Unlocking Electrode Performance of Disordered Rocksalt Oxides Through Structural Defect Engineering and Surface Stabilization with Concentrated Electrolyte

Abstract Li‐excess cation‐disordered rocksalt oxides can boost the energy density of rechargeable batteries by using anionic redox, but the inferior reversibility of anionic redox hinders its use for practical applications. Herein, a binary system of Li 3 NbO 4 –LiMnO 2 is targeted and the systematic study on factors affecting electrode reversibility, i.e ., percolation probability, electronic conductivity, defect concentrations, and electrolyte solutions, is conducted. A Mn‐rich sample, Li 1.1 Nb 0.1 Mn 0.8 O 2 , delivers a smaller reversible capacity compared with a Li‐rich sample, Li 1.3 Nb 0.3 Mn 0.4 O 2 , because of the limitation of ionic migration associated with insufficient percolation probability for disordered oxides. Nevertheless, a larger reversible capacity of Li 1.3 Nb 0.3 Mn 0.4 O 2 originates from excessive activation of anionic redox, leading to the degradation of electrode reversibility. The superior performance of Li 1.1 Nb 0.1 Mn 0.8 O 2 , including Li ion migration kinetics and electronic transport properties, is unlocked by the enrichment of structural defects for nanosized oxides. Moreover, electrode reversibility is further improved by using a highly concentrated electrolyte solution with LiN(SO 2 F) 2 through the surface stabilization on high‐voltage exposure.

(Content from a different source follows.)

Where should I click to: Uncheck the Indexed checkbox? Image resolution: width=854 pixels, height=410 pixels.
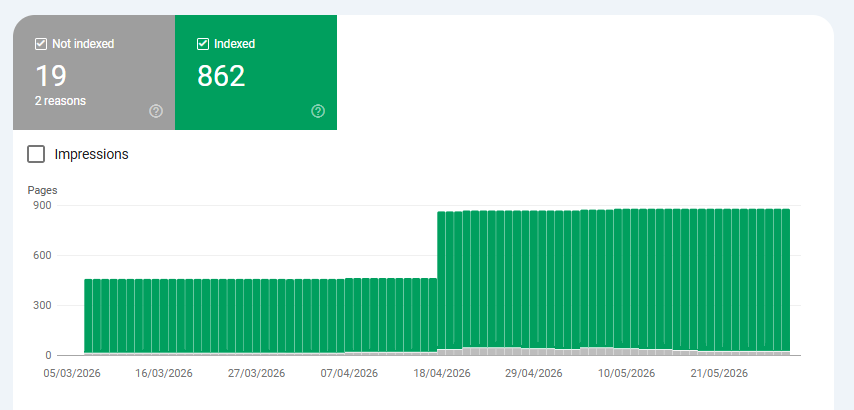pyautogui.click(x=203, y=44)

Superior capacity retention, >100 cycles, is achieved for nanosized Li 1.1 Nb 0.1 Mn 0.8 O 2 . The electrolyte decomposition and surface stabilization mechanisms are also carefully examined, and it is revealed that the use of highly concentrated electrolyte solution can effectively prevent lattice oxygen being further oxidized and transition metal ion dissolution.